> _Text segment_:

4.1 The changing shape of the upper tail of the distribution

The rate of change in top shares differs across the different income groups. Whereas the share of the top 0.5% went from around 18% in 1914 to around 8% in 1993 (a fall of some 55%), the share of the next 0.5% (the top 1–0.5%) fell from 7% cent to around 5%, which is a proportionately smaller decline. This suggests that the shape of the upper part of the distribution has been changing; it is not simply a question of all incomes being scaled back proportionately.

The changing shape may be examined by looking at the “shares within shares”: the share, for example, of the top 0.5% in the total income of the top 1%. In 1914, this share was around three-quarters (18% out of 25%). By 1939, the proportion had fallen a little to around 70%, and by the end of the 1980s it was down to around 60%. The within-group distribution became less concentrated. The shares-within-shares calculation has the advantage of not relying on the control totals for income, and thus avoiding the uncertainties surrounding these totals noted in Sect. 3. It is also directly related to the Pareto coefficient. The Pareto law is usually considered as a good approximation of the top segment—say, the top 10 or top 1%—of the observed income distribution. In its simplest form, the Pareto law applies with a constant coefficient to the top µ% of the distribution and it is given by the following equation:

$$1 - F\left( y \right) \, = \, \mu \, {\left( {{y_\mu }/y} \right)^\alpha },$$

where 1 − F(y) is the distribution function (i.e. the fraction of the population with income above y), yµ is the income threshold that one needs to pass in order to belong to the top µ% and α is the Pareto coefficient. The characteristic property of the Pareto law is that the ratio β(y) between the average income above y and y does not depend on the income threshold y. That is:

$$\beta \left( y \right) \, = \, E\left( {z|z \geqslant y} \right)/y \, = \beta = \alpha /(\alpha - 1)$$

Intuitively, β = α/(α − 1), which can viewed as the inverted Pareto-Lorenz coefficient, measures the fatness of the upper tail of the income distribution. For instance, a coefficient β = 2 means that the average income above 100,000 Rand is equal to 200,000 Rand, the average income above 1 million Rand is equal to 2 millions Rand, and so on. In case β = 3, the average income above 100,000 Rand is equal to 300,000 Rand, the average income above 1 million Rand is equal to 3 millions Rand. Higher β typically corresponds to a society with higher top income shares and higher inequality.

There are two important caveats to have in mind, however. First, although the general Pareto shape does provide a relatively good fit for the top parts of observed distributions in pretty much every country and time period for which we have data, it is important to note that the Pareto coefficients do vary widely over time and across countries. Next, it is also important to note that, for a given country and year, α and β are not exactly constant, even in the upper part of the distribution. For any given distribution function 1 − F(y), one can always define the “empirical” α and β. If the share of the top 0.5% is denoted by S0.5 and the share of the top 1% is denoted by S1, then, if the upper tail of the distribution follows a Pareto distribution, then the coefficient, α can be estimated from the income shares, using the formula that 1 − 1/α = log10{S1/S0.5}/log10{2}. In Fig. 3, this inverted Pareto-Lorenz coefficient is plotted for these shares, and using the share of the top 0.05% in the income of the top 0.5%. Since the distribution is only approximately Pareto in form, these coefficients do not coincide, but it may be seen that they move closely together.

> _Recorded data_:
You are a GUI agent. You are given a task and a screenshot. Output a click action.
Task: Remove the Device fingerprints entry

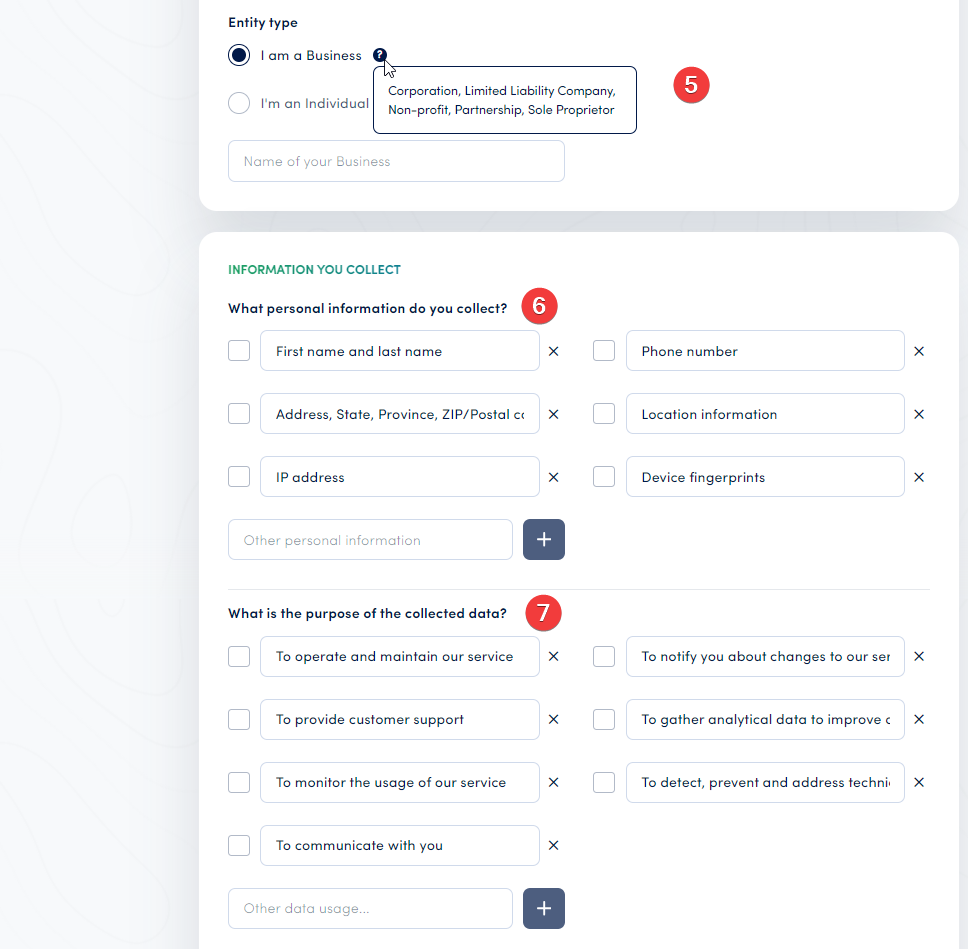coord(918,477)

> _Your tasks_:
1. Quote everything in the passage on top income shares from "The rate of" down to "scaled back proportionately.".
2. Continue the passage on top income shares from its last sentence.
The data are unrelated to the passage on top income shares.

> _Exercise responses_:
1.
The rate of change in top shares differs across the different income groups. Whereas the share of the top 0.5% went from around 18% in 1914 to around 8% in 1993 (a fall of some 55%), the share of the next 0.5% (the top 1–0.5%) fell from 7% cent to around 5%, which is a proportionately smaller decline. This suggests that the shape of the upper part of the distribution has been changing; it is not simply a question of all incomes being scaled back proportionately.

2.
Fig. 3
figure 3

Inverted Pareto-Lorenz coefficients in South Africa 1913–2007. Source: Appendix Tables 5, 6 and 7

A number of early researchers examined the fit to the South African data of the Pareto distribution. Leslie (1935, p. 279) found values for the inverted Pareto-Lorenz coefficient smaller than those found in European countries, suggesting less inequality at the top in South Africa. He reports a wide range, but our estimates suggest that the coefficient was between 2 and 2.5 from 1913 until after the Second World War. The coefficient then decreased, starting at the end of 1940s, indicating less inequality among those at the top of the distribution. From the end of the 1950s up to the 1980s, the inverted Pareto-Lorenz coefficient was broadly around 1.6. When we turn to the recent years, however, we see that β has gone up back to around 2 for the years since 2002. On this basis, the concentration of incomes at the top is returning to its pre-war level.

To this point, we have not discussed the very earliest estimates: those for the Cape Colony for 1903 to 1907. The Colony contained, in 1907, some 1.2 million tax units, compared with 2.7 million tax units in the Union in 1913. We have not been able to make any estimates of total income for the Colony, so that the results are presented in Appendix Table 14 in terms of shares-within-shares. The findings may be compared to those for the Union in 1914. The top 0.5% in 1907 had 70% of the total income of the top 1% cent, which is quite close to the 72% cent for the Union seven years later, but higher up the scale the incomes appear less concentrated.

5 Seeking to understand the evolution of top income shares in South Africa

There are many factors that could explain the picture we have described. Here we consider—in a preliminary way—only three; they do in fact correspond to those highlighted in the subtitle of Feinstein’s (2005) economic history of South Africa: conquest, discrimination and development.

5.1 Differing colonial legacy?

Our data on top incomes have the advantage of covering virtually the entire period since South Africa became, when the Union was formed, a self-governing dominion, and increasingly acquired further political powers, culminating in full independence. In this regard, its initial political history was similar to that of Australia, Canada and New Zealand, and it is therefore useful to draw a parallel. How far is their current distribution a reflection of the colonial past? Did South Africa have a different colonial legacy? In considering this question, a potentially important role is played by the differing sizes of the indigenous population: this is the subject of the next sub-section.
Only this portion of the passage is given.